*ACTIVITY*. Pictures excluded, set down exactly the lines from the one containing "At what coordinates" through the final line of the material, and only those.

*RECORDS SHOWN*.

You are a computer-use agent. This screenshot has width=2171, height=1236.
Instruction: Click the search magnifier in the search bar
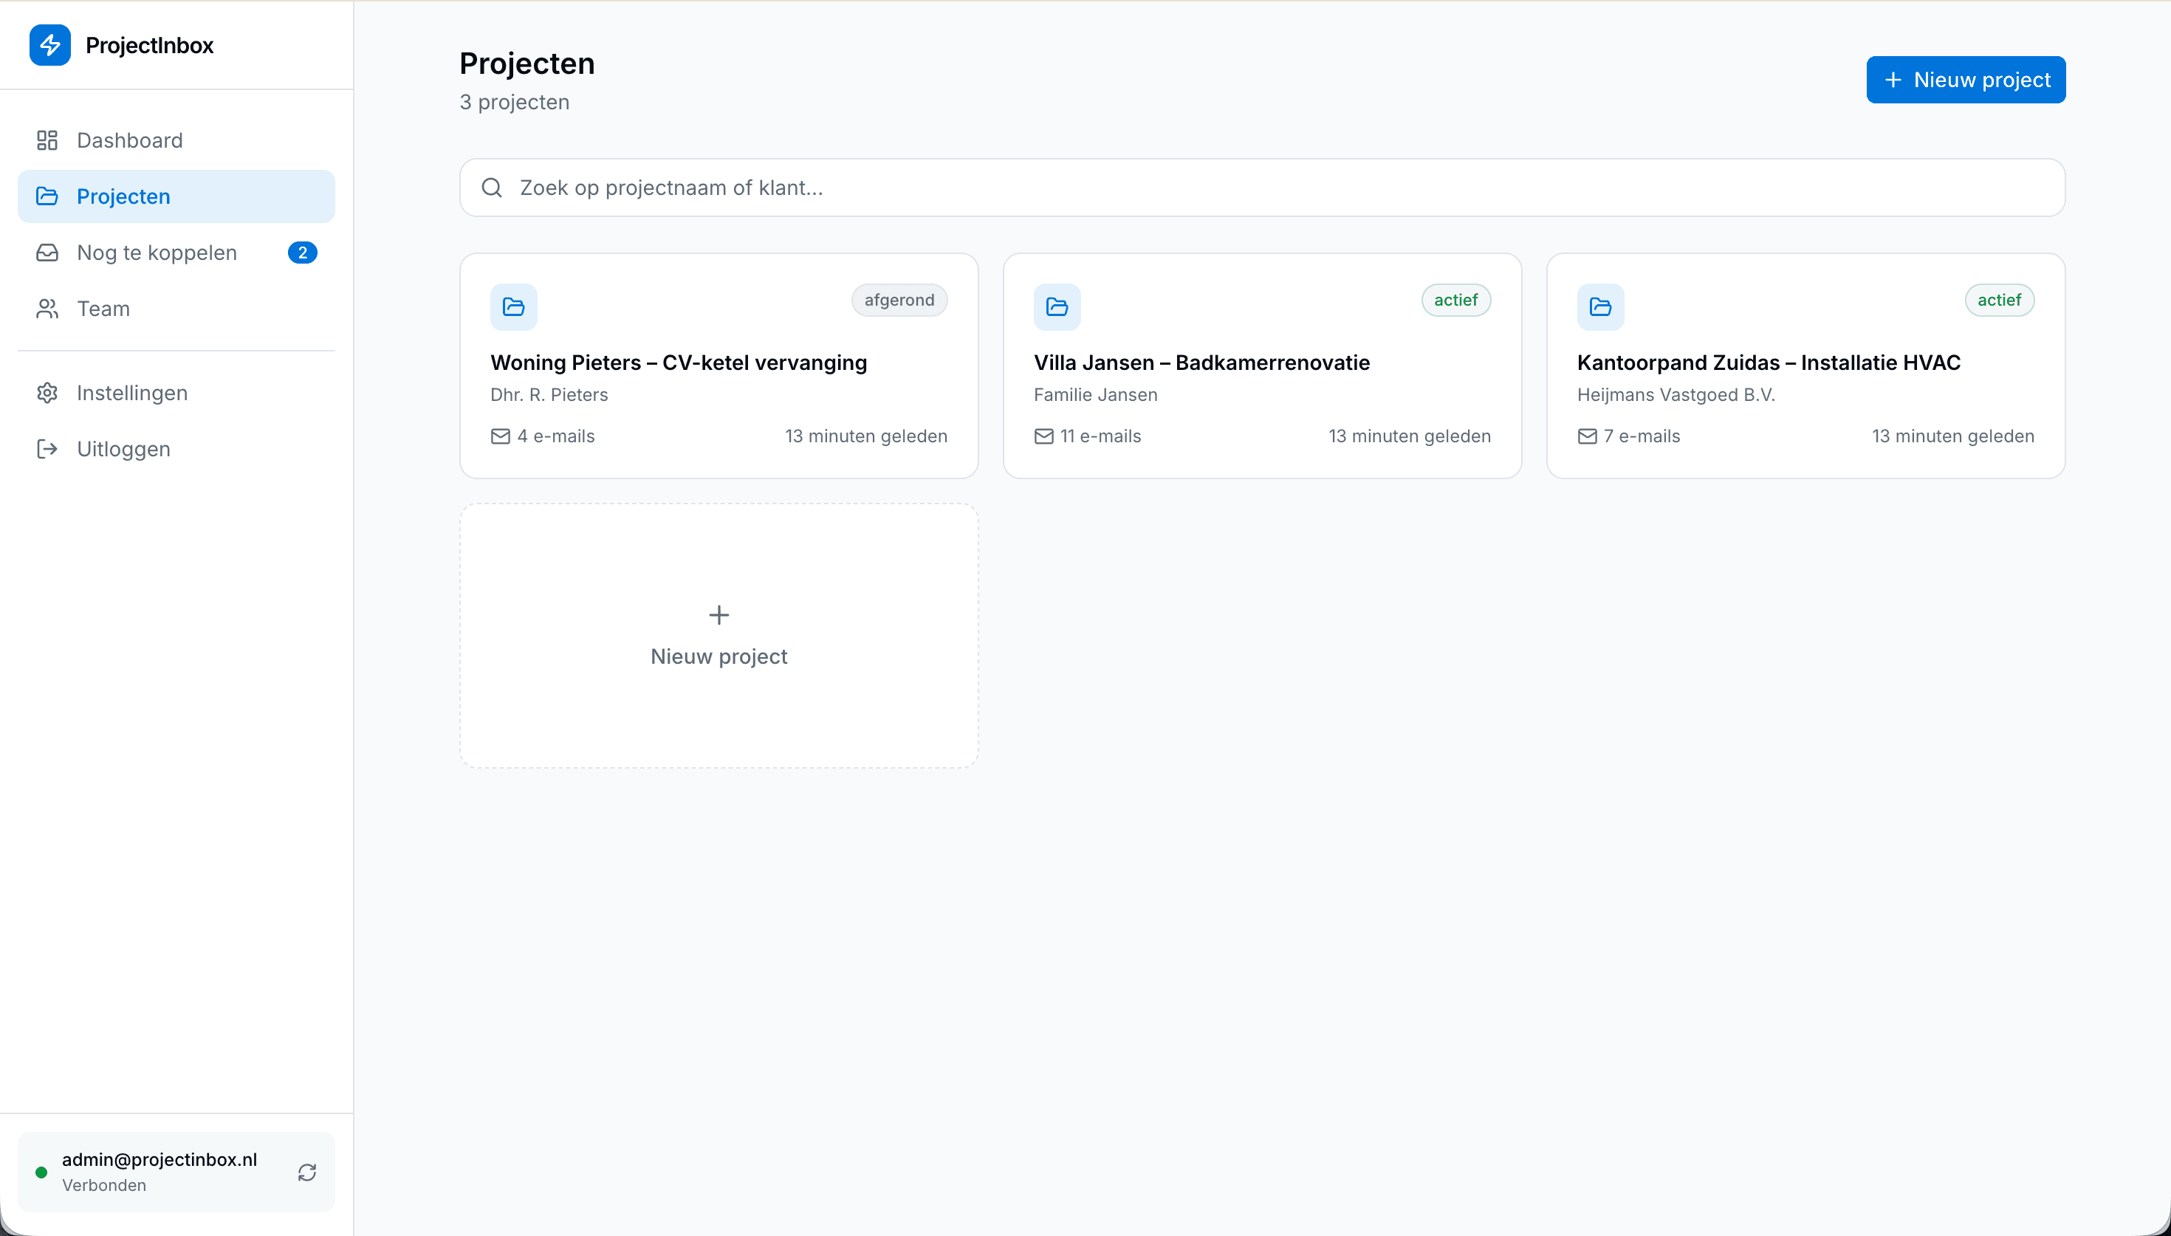pyautogui.click(x=493, y=187)
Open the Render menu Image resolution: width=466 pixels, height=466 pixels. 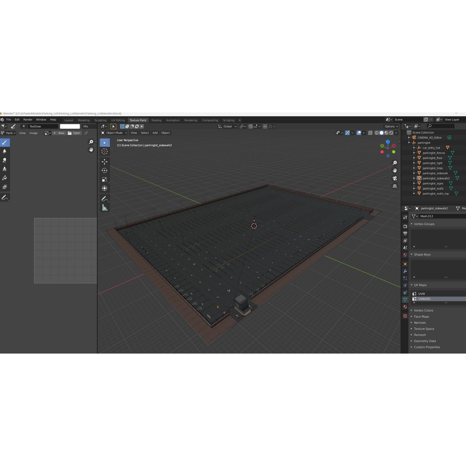coord(28,120)
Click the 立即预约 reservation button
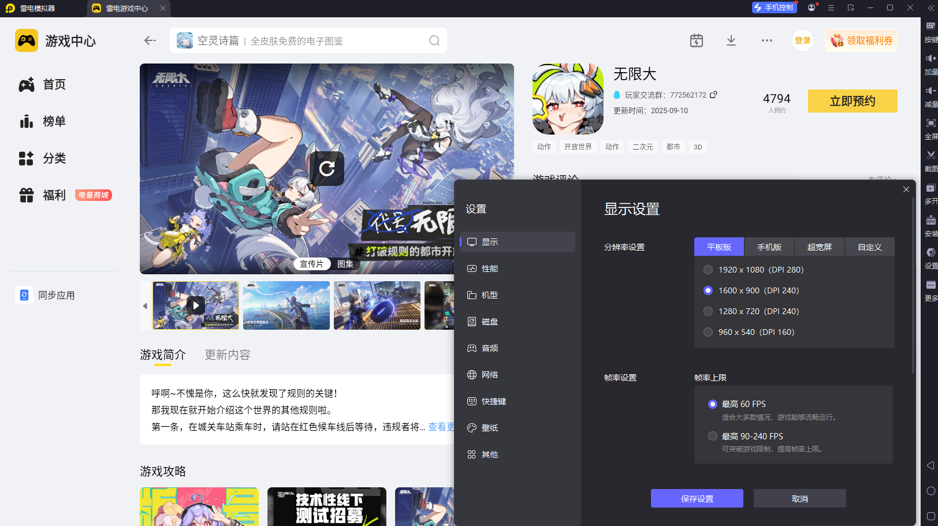The image size is (938, 526). [852, 101]
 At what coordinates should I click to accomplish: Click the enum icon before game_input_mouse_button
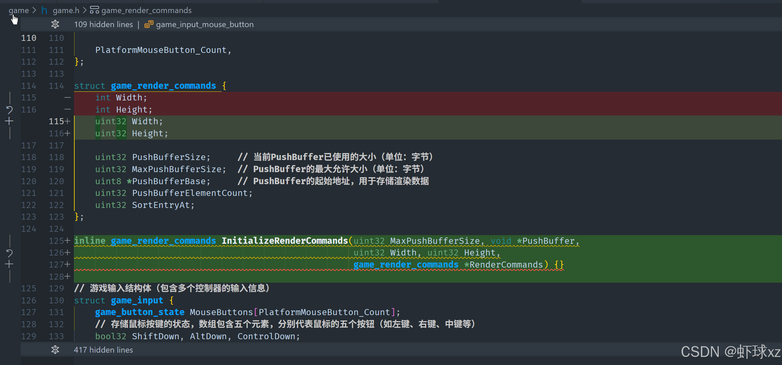(149, 24)
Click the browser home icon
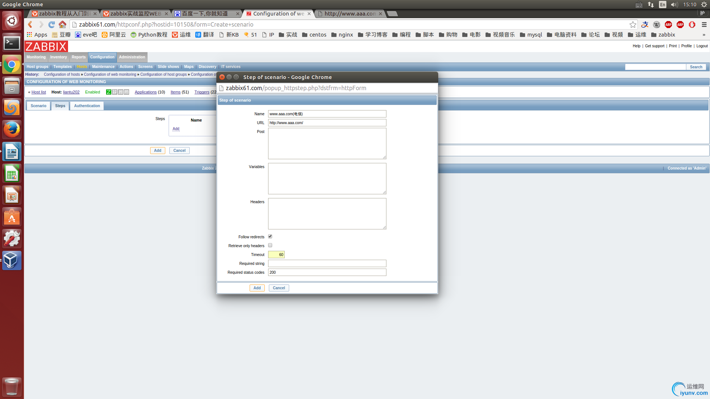The height and width of the screenshot is (399, 710). point(62,24)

*ANSWER BOX*.
 At what coordinates should I click to accomplish: Click the enum icon before game_input_mouse_button
(149, 24)
Click the browser home icon
The height and width of the screenshot is (399, 710). point(62,24)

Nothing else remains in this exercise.